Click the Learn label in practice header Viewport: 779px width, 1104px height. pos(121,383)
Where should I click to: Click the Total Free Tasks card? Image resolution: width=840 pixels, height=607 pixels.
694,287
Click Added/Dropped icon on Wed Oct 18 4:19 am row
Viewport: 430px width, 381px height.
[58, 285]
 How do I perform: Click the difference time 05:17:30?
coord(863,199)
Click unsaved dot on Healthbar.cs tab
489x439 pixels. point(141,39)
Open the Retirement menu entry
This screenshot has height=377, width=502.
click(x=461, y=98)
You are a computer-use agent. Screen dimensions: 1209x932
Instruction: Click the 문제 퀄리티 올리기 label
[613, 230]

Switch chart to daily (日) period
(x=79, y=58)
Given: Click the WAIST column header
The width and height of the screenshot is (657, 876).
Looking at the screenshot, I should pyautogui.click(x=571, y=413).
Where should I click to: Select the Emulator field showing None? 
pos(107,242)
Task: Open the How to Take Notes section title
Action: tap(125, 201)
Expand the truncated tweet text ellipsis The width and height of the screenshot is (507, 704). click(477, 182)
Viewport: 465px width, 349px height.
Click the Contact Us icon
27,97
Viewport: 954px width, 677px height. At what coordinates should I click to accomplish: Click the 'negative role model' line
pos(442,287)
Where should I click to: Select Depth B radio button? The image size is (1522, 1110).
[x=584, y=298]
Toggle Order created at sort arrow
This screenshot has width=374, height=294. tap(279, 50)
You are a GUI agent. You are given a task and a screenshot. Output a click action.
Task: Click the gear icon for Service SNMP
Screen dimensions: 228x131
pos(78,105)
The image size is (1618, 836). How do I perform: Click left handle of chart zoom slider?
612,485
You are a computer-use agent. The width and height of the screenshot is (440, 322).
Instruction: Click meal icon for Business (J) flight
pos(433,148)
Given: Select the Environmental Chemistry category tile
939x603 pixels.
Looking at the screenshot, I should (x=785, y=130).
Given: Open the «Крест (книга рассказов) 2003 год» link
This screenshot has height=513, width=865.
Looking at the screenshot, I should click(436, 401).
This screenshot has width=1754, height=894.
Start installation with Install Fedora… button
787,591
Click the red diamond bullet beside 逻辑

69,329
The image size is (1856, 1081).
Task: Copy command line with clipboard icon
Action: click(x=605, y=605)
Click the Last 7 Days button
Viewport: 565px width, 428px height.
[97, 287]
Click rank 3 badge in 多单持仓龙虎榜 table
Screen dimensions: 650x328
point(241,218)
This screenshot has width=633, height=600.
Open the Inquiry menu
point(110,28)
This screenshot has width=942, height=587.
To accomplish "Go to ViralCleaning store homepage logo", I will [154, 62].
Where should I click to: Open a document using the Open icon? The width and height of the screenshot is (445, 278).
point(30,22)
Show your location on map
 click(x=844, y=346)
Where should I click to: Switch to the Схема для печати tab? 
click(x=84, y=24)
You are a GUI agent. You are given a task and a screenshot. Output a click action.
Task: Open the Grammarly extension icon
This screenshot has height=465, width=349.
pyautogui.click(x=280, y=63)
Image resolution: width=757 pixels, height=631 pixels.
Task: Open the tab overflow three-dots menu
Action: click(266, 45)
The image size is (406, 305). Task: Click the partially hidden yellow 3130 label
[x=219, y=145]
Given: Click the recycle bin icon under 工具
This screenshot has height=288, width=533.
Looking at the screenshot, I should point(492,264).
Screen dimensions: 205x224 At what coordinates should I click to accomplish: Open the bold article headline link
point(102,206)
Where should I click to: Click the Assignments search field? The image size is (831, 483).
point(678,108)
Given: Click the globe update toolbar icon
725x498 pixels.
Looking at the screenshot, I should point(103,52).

**YOUR INSTRUCTIONS:**
Wherever a line in the listing contains the word "header", copy that line out.

**RESULT FOR THIS EXERCISE:**
Click the Learn label in practice header Viewport: 779px width, 1104px height. pos(121,383)
Given: Click the WAIST column header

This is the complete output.